The first step in getting a master’s degree in Spanish is typically to complete a bachelor’s degree in Spanish. This generally requires four years of study at an undergraduate college and successful completion of numerous Spanish courses covering topics ranging from language to history to culture. Some master’s degree programs may also accept students with degrees in related subjects or with only minors in Spanish, but who are fluent Spanish speakers.
After completing a bachelor’s degree, the next step in earning a master’s degree in Spanish is to apply to a graduate school that offers the degree. There are many such schools around the world, and even some that offer classes online. The individual components required to apply to these programs may vary, but typically includes proof of the above education requirement, recommendations from previous teachers, writing samples in Spanish and certain tests scores, such as from graduate school entrance and/or language exams. Some programs may also require applicants to complete a verbal interview to help assess their language skills.
Once a person is accepted into a master’s program in Spanish, he or she can typically begin the actual work of earning the degree. In general, students are required to take graduate courses in subjects including Spanish literature, linguistics and culture. The mix of this may vary depending on the focus of their degree. For example, some master’s programs offer specialization solely in Spanish literature or Spanish translation, and require students to take more classes in the area of their specific focus. The courses typically take at least one year to complete, though they may often be spread out over longer periods if needed.

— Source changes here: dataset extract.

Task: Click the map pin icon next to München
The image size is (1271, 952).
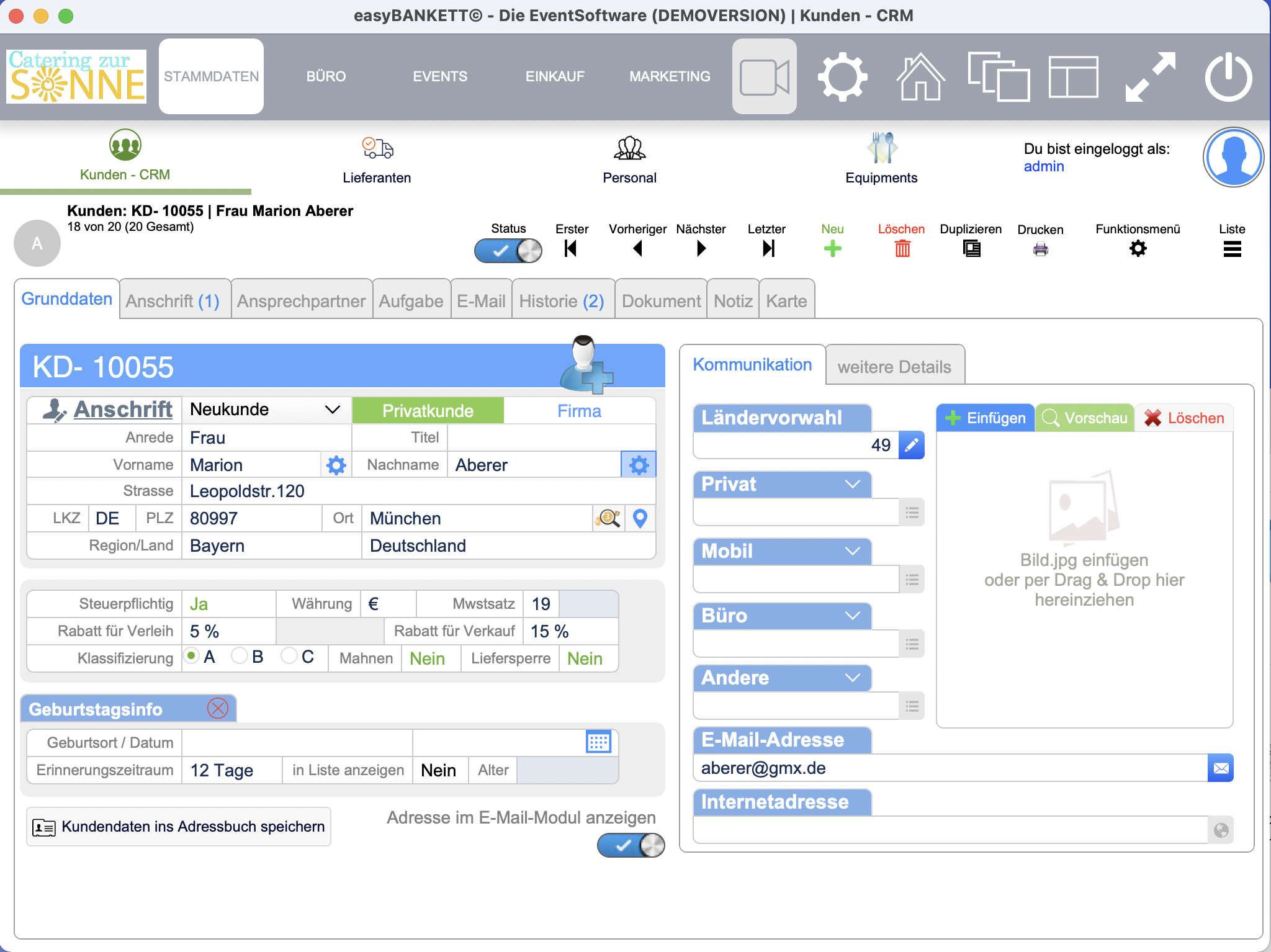Action: coord(640,518)
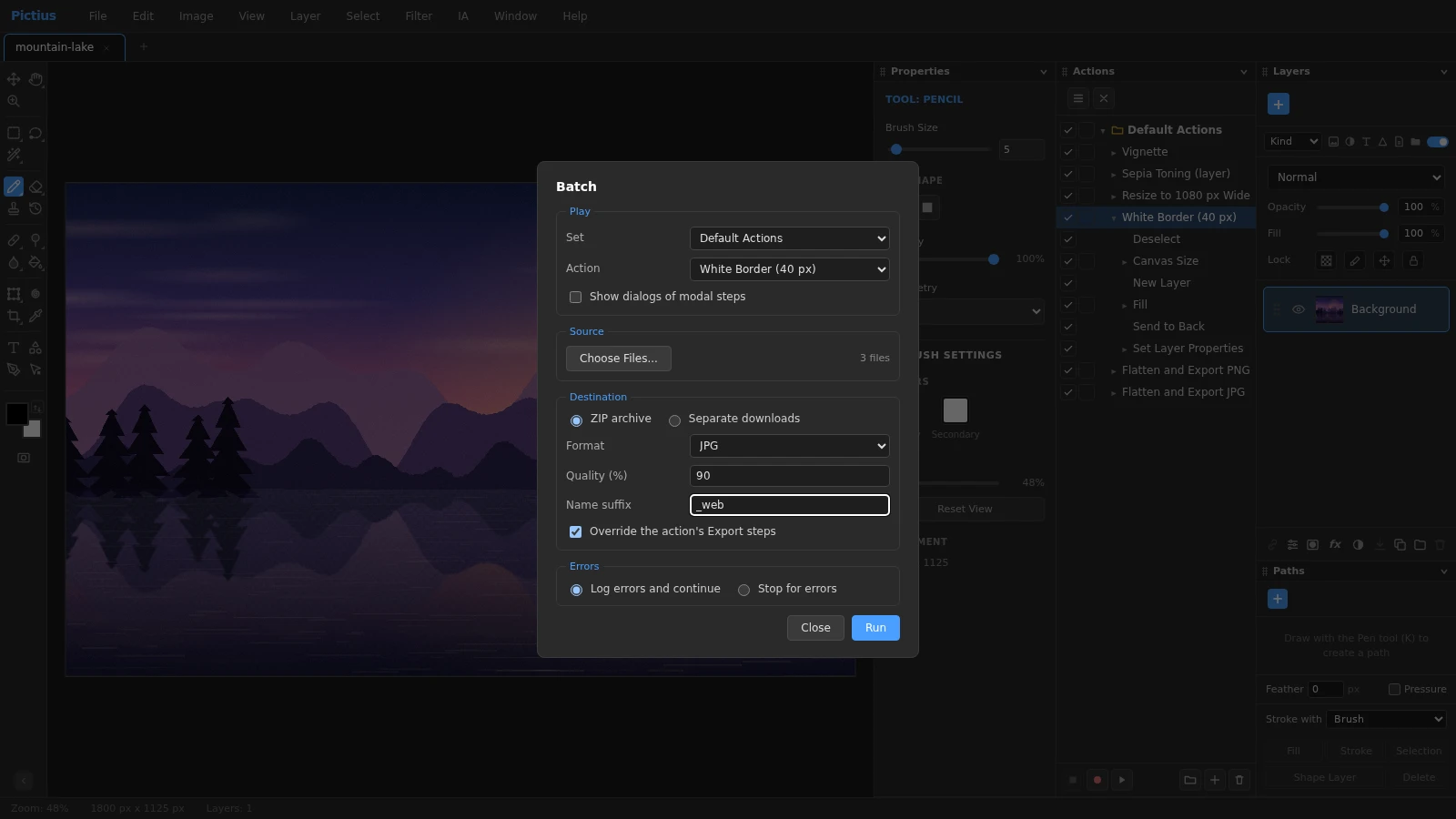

Upon successful completion of the required courses, master's degree students typically move on to working on a thesis or master’s project. Such a project generally includes research and a presentation of findings on a topic related to the student’s area of study. It can often take several additional months of work beyond the completion of required classes. In place of, or sometimes in addition to, a thesis or master’s project, some graduate programs in Spanish require testing at the completion of courses. Once any required project and/or test is successfully completed, a student is generally then awarded his or her master's degree in Spanish.